ASK
ME

REGISTER
NOW

Romo. Dr. Lili Tjahjadi: Suara Hati Seperti Radar

08/13/2010 00:00:00

Romo Lily

Manusia membutuhkan suara hati, sebab suara hati bisa menjadi pegangan manusia agar bisa survive, membuat keputusan, dan menghadapi tantangan. Selain itu, suara hati seperti yang bisa mengarahkan manusia dalam bertindak setiap hari, demikian kata Pastor Dr. Simon Petrus Lili Tjahjadi, Pr saat pembukaan kuliah umum untuk mahasiswa program studi (prodi) Ilmu Pendidikan Teologi di Gedung Fakultas Keguruan dan Ilmu Pendidikan (FKIP), Kamis (12/8).

 

Suara hati merupakan kesadaran akan kewajiban dan tanggung jawab pribadi sebagai manusia dalam situasi konkrit.  Suara hati sebagai suatu kesadaran berarti segala tindakan manusia didasari atas pertimbangan-pertimbangan. Inilah yang membedakan manusia dengan hewan. Hewan tidak memiliki suara hati, tetapi segala tindakannya didorong oleh naluri/insting.

 

Menurut dosen STF Driyarkara ini, suara hati memiliki 3 ciri, mutlak, universal, dan rasional. Suara hati bersifat mutlak karena ia tidak tergantung pada perasaan enak dan tidak enak, untung atau rugi, diterima atau ditolak masyarakat. Sementara universalitas suara hati tampak dari kesadaran bahwa apa yang dalam suara hati, saya sadari sebagai kewajiban saya merupakan kewajiban bagi siapa saja yang berada dalam situasi yang sama dengan saya. Sedangkan ciri rasional dari suara hati muncul karena adanya peluang yang bisa diperdebatkan mengenai suara hati. Persoalan atau penilaian moral merupakan masalah objektif dan memerlukan penalaran akal budi, sehingga bisa dipertanggungjawabkan, didiskusikan, didebat, diberi argumentasi pro atau kontra, dan sebagainya.

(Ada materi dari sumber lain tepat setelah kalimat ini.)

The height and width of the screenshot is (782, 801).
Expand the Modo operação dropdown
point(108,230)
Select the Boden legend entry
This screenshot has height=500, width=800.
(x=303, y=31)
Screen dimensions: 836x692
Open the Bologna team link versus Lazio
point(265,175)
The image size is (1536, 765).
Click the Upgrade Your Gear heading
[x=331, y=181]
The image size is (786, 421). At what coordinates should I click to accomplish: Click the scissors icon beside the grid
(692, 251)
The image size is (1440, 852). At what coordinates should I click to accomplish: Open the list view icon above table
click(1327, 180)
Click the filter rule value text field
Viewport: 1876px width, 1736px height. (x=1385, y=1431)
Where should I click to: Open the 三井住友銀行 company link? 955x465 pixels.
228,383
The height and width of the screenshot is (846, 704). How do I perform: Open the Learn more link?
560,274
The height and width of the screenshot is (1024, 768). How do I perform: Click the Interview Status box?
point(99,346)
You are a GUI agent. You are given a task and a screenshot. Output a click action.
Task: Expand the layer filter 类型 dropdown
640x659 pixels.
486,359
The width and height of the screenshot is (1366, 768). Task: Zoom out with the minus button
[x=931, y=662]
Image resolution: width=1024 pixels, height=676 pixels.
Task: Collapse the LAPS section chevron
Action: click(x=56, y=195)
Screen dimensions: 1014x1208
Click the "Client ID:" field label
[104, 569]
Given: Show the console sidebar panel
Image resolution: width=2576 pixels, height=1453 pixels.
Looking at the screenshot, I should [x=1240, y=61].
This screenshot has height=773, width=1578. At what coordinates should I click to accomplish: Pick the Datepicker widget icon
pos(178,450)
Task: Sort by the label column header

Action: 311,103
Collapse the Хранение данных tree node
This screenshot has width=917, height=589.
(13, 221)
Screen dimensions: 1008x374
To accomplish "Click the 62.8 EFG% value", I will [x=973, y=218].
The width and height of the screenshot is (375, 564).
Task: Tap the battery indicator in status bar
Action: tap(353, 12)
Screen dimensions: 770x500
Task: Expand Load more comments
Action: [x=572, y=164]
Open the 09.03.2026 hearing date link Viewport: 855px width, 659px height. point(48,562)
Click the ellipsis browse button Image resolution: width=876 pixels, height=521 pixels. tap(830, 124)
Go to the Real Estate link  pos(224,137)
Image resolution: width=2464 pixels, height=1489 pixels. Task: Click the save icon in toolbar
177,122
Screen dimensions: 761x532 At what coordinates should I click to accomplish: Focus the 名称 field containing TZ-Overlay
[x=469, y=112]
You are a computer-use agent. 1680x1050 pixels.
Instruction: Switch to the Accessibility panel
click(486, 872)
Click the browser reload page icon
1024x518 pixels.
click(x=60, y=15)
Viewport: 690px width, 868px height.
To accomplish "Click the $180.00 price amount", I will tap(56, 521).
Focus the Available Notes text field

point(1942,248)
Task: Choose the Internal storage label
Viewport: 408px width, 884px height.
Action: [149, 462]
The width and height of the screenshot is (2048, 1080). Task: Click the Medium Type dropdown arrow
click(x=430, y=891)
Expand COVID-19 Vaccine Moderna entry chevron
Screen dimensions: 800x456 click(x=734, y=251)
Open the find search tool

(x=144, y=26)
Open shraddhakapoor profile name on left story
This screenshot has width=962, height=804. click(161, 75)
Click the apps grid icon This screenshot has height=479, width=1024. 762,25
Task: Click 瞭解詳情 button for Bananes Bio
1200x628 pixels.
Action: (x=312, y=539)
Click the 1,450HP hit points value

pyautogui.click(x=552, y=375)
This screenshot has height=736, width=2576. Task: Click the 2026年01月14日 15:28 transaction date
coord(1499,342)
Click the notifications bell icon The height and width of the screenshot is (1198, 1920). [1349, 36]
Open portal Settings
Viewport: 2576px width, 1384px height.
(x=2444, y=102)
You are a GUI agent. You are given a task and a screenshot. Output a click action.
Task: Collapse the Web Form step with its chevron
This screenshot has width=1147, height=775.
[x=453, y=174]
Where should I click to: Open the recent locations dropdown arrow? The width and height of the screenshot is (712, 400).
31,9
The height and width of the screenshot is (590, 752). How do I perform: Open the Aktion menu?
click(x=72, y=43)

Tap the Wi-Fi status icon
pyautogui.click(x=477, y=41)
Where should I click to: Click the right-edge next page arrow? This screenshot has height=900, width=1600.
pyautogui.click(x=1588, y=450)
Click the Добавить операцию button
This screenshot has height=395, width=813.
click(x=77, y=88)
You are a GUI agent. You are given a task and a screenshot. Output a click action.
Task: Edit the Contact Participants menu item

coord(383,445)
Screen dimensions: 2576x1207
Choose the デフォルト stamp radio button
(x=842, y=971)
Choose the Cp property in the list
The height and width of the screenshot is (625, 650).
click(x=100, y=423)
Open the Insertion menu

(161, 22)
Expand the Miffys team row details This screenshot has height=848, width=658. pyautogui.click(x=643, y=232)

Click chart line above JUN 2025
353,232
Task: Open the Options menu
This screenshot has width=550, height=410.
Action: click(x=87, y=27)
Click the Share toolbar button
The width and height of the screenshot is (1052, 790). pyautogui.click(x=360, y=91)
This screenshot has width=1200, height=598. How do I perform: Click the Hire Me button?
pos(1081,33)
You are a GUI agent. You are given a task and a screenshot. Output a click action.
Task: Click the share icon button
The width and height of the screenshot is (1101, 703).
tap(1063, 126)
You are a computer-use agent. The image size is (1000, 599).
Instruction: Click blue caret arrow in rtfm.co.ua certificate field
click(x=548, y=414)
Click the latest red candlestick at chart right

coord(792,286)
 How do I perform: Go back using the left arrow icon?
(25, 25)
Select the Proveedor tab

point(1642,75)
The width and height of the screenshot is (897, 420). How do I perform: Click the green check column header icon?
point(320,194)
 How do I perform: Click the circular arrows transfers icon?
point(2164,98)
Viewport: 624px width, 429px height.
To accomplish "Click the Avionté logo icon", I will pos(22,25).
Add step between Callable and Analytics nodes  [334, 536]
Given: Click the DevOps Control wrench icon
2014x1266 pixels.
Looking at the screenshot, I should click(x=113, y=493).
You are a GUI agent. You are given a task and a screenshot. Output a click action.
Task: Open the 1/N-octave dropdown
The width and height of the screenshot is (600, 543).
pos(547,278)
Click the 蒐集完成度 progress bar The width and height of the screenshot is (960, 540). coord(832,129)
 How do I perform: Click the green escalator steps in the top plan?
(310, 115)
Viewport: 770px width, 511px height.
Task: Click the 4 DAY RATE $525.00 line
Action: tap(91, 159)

Sifat debatable suara hati membedakan dirinya dengan perasaan yang sifatnya subyektif dan karena itu tidak bisa diperdebatkan.

 

Pertanyaan yang seringkali muncul, apakah suara hati itu sama dengan suara Tuhan? Menurut Romo Lili, demikian sapaan beliau, di satu sisi suara hati bisa saja bukan suara Tuhan karena suara hati bisa keliru dalam keputusannya (meskipun kekeliruannya dalam hal ini baru diketahui sesudah orang melakukannya alias post factum) sedangkan suara Tuhan tidak pernah keliru. Namun, di sisi lain suara hati juga suara Tuhan karena seperti yang sudah dijelaskan di atas bahwa suara hati itu bersifat mutlak. Dan tidak bisa diasalkan keberlakuannya pada keinginan subjektif melulu (misalnya: keuntungan) atau otoritas pihak luar (seperti: kuasa orang tua). Sifat mutlak inilah yang mengarahkan manusia kepada kehendak Allah. “Kriteria mutu moral kita, juga di hadapan Tuhan, adalah kesetian pada suara hati sendiri, bukan pada asal ikut aturan. Maka setiap orang berkewajiban mengikuti suara hatinya sendiri,” ungkapnya.

 

Di akhir ceramah, dosen yang juga rektor seminari tinggi projo Keuskupan Agung Jakarta (KAJ) berpesan kepada para calon katekis agar bersikap ofensif dan bukan defensif maksudnya seorang katekis harus selalu bersikap positif namun tetap menjaga sikap kritis. Selain itu, seorang katekis harus bersikap respek dengan dirinya sendiri dan orang lain terutama mereka yang miskin (preferential option for the poor), dan yang terakhir menjaga keutuhan ciptaan dan melestarikan lingkungan hidup.